The top five methods of operation found in all Project Mnya countries:
• Mining activities taking place in permitted areas without concession/permit or in excess of concession quotas
• Mining activities occurring in a protected area
• Illegal forest or land clearing for mining activities
• Mining activities conducted by illegal workers and/or forced labor
• Mining associated with the use of illegal machinery such as illegal use of dredges
And how does the Interpol team know that organized crime is involved? The analysis states:
“Examples of modus operandi used by organized criminal groups involved in illegal mining include:
• False declarations of the minerals’ origins. Minerals are declared as coming from authorized mining concessions – including mines under a formalization process or exhausted but legal mines. The earlier in the supply chain the illegal minerals are laundered, the more difficult it is for law enforcement to differentiate legally from illegally extracted minerals;
• The use of front companies to facilitate the extraction and transport of illegal minerals as well as to buy mercury. This encompasses hotels and dance clubs that have a direct access to a mining site where miners illegally extract the minerals and transport them by night to processing plants to avoid law enforcement controls as well as cleaning companies;
• The burying of machines in the ground to avoid law enforcement detection; and
• The disguise of precious minerals to bypass airport security checks, for instance by adding steel or silver layers on top of it or by using them in form of jewelry and declaring them as their personal possessions.
The analysis of this data suggests that inspecting mining sites is a complex matter for law enforcement authorities. They must verify the validity of the permit; confirm the exact areas of mining activities as well as the quantity of the minerals extracted; control the paperwork of the miners and their immigration status; and check the legality of the machinery, chemical products, fuel and explosive in use.
“Special attention needs also to be dedicated to document fraud,” Interpol states.
“Environmental crime is low-risk and high profit for criminals.

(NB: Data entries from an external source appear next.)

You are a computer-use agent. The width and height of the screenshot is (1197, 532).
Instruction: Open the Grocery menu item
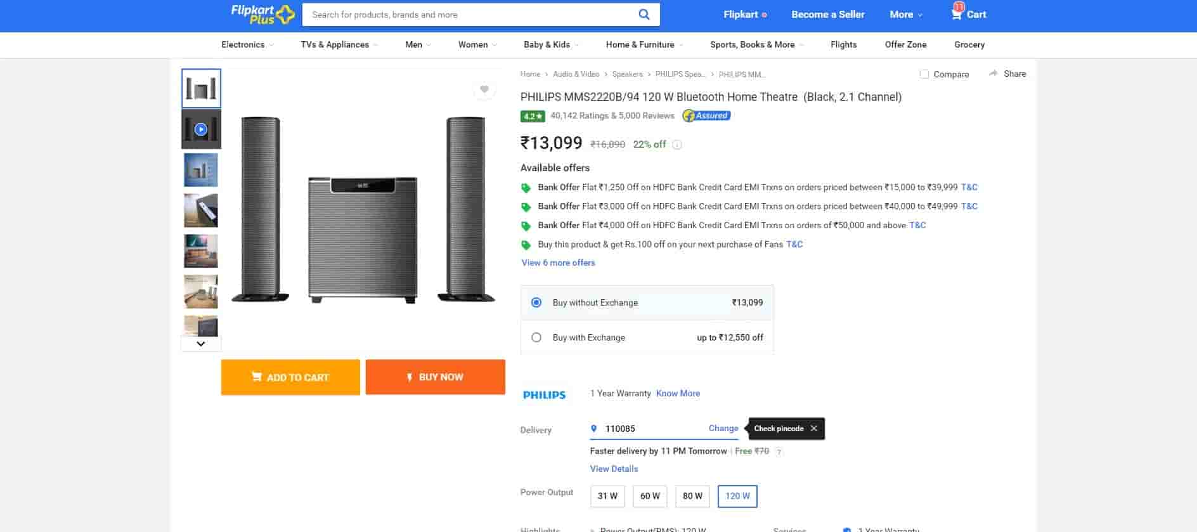(969, 44)
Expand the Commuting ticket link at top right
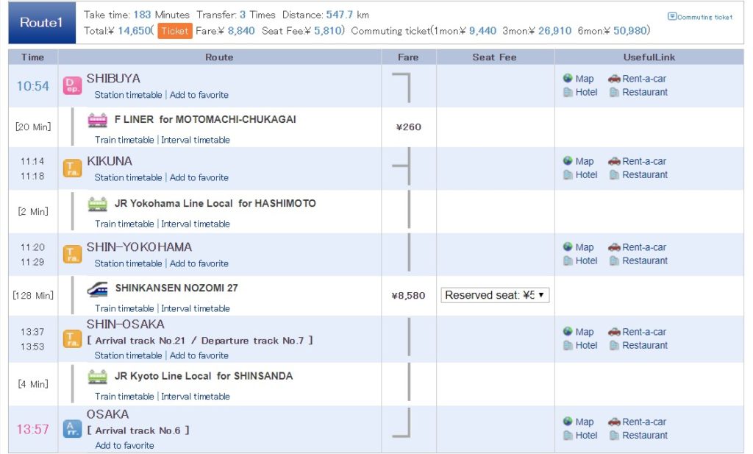The width and height of the screenshot is (753, 454). [x=699, y=17]
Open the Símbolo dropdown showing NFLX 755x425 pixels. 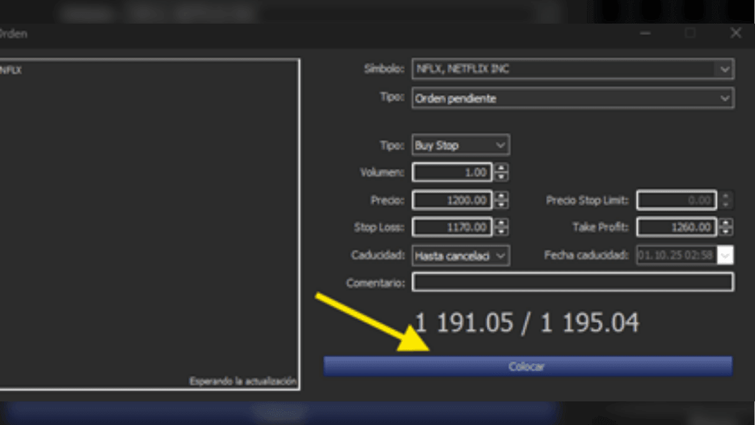pyautogui.click(x=725, y=69)
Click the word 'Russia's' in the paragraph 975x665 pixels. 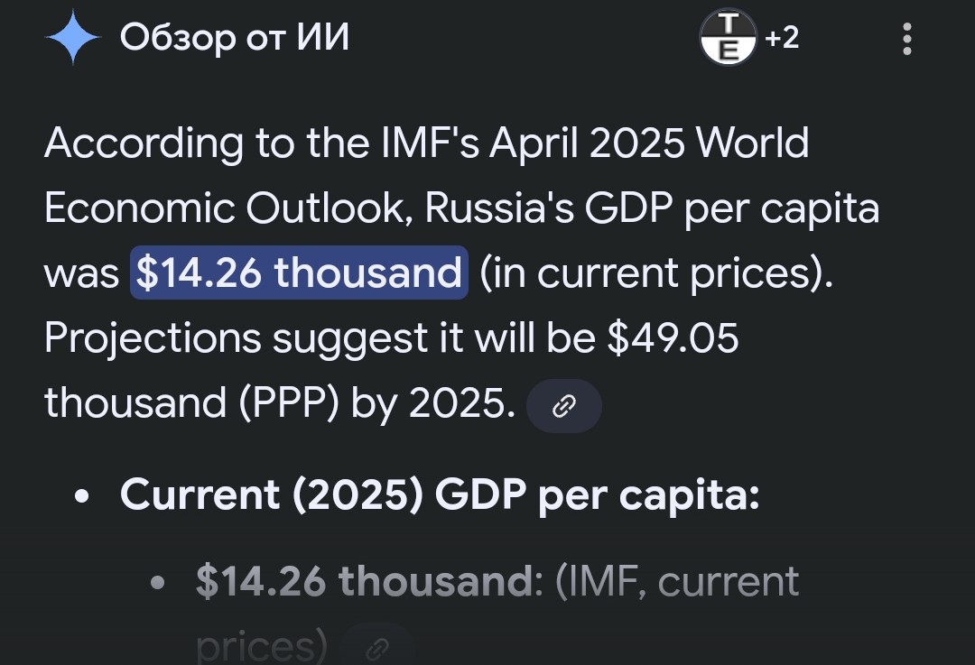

This crime area has been recently defined as the third largest criminal sector worldwide, after drugs, counterfeit goods and trafficking,” the Project Mnya report says, before offering recommendations.
Interpol’s key recommendations focus on the use of the global agency’s policing capabilities; the creation of national multi-agency illegal mining taskforces; and the identification of points of contacts in the national law enforcement agencies responsible to enforce and investigate the specific crime area of illicit gold mining.